In all of this, the great State of Texas gave us a choice: Teacher Retirement paid into the state treasury, or Social Security, paid into the federal government. We voted for Teacher Retirement and it has mostly worked as it was meant to. The NEA attacked us more than once and we did not unionize but became a Right to Work state. I am coming to the crux of the matter, the point I am finding myself displeased with, but equally glad I do not have to fall into the newest trap that is opening its jaws in Texas. I loved my students, even when discipline had to be dealt out, and even-handed as well as memorable. I have been present when an 8th grader was taken away on a stretcher, and I was never told where he went, just mumbles about “LSD and a candy bar” from the FBI agent who later interviewed me. One senior died in the gym, playing basketball, which he had not been allowed to play because of his heart condition. On and on, these things including the current battle with poorly dressed students of both genders and morals no longer necessary.
Having said all of that, and having been truly fortunate in the 43 years that I got to be with young people all the time, I now find that I am in mourning for the school system that I love, and the snake in the grass image slithers across my mind, wearing a burka. There is a new experiment happening in a few of our schools that is not the official curriculum of the State Board of Education. It is an “opt in” system, to my horror allowed by the powers that be in Austin, in which the concept of Allah as the almighty God is being promoted and students are being proselytized to convert! As I gasped in shock just now, realizing what I had written, I gasped as well when I first read the article revealing this. That snake must be a subject of interest and deeper research than what I write, as it is clearly a threat to our schools statewide. Where it is being allowed and its use is not to be questioned, because oddly, no, not oddly, but as dealings with Islam is demanding, the curriculum is also being kept under tight wraps, meaning no questions are allowed from anyone, parent or judge, and no answers are available.

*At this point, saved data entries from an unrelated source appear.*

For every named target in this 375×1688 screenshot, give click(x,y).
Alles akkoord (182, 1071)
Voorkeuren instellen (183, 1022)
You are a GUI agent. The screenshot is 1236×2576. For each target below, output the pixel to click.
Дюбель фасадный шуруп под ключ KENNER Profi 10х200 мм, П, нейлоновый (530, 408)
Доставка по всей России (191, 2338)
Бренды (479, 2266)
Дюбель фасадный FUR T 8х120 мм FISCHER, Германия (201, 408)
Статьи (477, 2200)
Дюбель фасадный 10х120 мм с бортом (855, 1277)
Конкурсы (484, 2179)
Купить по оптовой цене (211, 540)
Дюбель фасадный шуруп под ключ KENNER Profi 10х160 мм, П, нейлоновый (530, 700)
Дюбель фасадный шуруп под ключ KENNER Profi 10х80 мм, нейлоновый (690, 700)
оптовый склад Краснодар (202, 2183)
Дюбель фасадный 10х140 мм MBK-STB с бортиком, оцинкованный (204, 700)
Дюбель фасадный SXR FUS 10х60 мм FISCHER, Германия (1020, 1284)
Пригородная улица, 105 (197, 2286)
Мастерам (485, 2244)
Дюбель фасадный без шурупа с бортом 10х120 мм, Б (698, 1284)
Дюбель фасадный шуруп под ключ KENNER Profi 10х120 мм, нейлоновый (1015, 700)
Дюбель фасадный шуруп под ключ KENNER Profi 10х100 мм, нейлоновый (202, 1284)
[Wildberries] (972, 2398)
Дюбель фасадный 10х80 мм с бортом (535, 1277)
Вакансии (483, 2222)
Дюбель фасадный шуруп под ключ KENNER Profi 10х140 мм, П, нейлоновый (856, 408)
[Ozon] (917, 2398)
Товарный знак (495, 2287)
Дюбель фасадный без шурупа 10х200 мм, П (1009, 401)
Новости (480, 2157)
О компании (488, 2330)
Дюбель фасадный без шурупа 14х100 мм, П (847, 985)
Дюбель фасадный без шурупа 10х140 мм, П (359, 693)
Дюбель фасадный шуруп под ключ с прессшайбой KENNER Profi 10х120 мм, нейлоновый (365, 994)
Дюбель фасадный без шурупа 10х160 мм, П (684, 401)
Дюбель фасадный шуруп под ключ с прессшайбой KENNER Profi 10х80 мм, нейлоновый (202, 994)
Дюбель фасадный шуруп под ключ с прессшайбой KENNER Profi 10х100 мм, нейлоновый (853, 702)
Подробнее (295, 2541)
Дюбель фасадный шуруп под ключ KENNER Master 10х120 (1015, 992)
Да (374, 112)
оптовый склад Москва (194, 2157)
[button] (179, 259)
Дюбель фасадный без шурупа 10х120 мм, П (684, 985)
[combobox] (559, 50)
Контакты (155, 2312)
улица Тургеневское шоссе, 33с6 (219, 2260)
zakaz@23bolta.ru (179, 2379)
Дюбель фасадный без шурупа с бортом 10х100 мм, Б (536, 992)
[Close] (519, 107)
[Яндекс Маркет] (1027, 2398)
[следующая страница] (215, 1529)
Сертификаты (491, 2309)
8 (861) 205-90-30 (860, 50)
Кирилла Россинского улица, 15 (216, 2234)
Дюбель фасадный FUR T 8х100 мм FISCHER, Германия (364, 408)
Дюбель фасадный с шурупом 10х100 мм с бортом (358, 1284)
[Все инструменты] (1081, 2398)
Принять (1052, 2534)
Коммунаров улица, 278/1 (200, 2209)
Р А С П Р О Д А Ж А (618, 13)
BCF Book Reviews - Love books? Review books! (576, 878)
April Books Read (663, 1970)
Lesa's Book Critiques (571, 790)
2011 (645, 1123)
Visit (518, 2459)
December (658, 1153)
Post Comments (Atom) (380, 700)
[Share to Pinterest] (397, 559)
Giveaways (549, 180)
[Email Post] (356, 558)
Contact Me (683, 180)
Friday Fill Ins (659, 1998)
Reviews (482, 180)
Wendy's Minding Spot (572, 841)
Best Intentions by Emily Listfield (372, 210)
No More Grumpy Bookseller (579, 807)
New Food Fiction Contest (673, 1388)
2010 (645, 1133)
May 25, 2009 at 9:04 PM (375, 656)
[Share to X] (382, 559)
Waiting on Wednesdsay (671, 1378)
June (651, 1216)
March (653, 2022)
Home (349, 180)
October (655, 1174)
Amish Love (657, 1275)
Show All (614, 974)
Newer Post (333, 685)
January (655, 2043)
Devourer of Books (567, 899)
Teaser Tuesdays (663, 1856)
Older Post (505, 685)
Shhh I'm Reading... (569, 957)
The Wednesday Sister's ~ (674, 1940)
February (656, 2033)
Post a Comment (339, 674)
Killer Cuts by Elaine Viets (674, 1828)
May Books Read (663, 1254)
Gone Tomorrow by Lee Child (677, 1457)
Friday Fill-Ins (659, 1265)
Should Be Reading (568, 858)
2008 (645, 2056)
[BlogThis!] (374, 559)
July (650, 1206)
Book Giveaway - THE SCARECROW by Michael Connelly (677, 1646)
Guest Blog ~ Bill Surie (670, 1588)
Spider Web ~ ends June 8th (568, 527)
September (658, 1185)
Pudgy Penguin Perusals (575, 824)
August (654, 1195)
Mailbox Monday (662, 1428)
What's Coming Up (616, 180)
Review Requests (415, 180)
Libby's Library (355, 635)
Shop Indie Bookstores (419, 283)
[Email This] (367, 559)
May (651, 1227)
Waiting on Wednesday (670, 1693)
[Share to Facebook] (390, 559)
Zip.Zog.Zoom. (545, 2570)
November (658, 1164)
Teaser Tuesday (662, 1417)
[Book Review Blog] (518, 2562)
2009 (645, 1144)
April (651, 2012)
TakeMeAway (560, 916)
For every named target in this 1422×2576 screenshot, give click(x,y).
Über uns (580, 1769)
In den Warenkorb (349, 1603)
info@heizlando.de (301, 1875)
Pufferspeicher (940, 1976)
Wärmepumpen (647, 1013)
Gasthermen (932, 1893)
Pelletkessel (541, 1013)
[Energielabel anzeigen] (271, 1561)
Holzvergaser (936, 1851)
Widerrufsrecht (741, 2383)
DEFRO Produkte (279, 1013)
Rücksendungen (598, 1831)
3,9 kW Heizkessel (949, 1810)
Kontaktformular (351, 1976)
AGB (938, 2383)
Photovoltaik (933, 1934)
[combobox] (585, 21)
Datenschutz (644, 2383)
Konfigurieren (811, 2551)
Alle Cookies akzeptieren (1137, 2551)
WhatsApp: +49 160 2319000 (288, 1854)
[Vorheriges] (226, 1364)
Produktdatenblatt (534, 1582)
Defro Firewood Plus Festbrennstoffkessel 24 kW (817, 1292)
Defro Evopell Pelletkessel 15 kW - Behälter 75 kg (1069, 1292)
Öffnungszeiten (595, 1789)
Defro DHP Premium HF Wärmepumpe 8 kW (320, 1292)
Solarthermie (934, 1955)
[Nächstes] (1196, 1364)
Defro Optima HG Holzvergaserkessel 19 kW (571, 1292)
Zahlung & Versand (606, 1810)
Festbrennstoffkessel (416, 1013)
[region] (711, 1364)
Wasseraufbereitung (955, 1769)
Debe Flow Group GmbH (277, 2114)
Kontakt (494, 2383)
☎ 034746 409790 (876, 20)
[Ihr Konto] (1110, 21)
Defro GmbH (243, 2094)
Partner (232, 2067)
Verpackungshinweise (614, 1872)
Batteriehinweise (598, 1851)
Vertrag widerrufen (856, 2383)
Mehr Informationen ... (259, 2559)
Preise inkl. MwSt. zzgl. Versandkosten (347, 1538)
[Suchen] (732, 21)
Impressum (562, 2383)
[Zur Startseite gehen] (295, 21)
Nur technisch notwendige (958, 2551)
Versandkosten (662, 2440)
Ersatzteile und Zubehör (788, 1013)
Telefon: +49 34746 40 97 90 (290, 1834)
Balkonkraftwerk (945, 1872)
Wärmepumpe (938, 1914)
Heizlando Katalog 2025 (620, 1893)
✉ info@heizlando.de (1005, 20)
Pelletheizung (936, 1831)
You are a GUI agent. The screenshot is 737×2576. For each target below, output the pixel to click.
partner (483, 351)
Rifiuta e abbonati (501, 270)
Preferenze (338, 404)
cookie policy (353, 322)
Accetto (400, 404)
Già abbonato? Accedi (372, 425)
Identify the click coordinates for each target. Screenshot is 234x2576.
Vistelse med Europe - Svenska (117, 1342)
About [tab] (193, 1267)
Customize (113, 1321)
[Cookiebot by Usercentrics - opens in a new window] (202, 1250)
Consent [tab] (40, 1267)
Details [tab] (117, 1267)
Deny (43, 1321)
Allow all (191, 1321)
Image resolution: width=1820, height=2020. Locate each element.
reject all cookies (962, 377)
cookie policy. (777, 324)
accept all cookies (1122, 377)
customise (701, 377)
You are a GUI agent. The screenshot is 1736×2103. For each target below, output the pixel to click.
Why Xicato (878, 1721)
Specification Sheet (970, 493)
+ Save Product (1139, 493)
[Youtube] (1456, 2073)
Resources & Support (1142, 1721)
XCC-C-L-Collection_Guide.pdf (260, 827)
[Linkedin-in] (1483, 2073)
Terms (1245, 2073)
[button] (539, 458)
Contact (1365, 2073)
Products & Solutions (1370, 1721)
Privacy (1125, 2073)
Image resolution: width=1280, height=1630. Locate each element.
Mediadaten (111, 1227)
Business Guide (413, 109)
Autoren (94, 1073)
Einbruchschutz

This curriculum plan must be treated as the snake in the class that it is, for it teaches Christian, non-Christian, atheist, whatever religious-leaning students who are in their grasp, that they must accept whatever the teacher offers as truth, and must have no questions. Snakes have only one message: take your eyes off me and I will surely bite you. Texas schools are in the bull’s eye, and a submissive and neutered public can easily become slave to the venom of this Muslim snake. Mowed grass reveals a clear path and snakes must slither out of the light. I now mourn for my beloved schools of Texas, which have been hypnotized, for snakes take other often-beautiful shapes, and can strike without warning.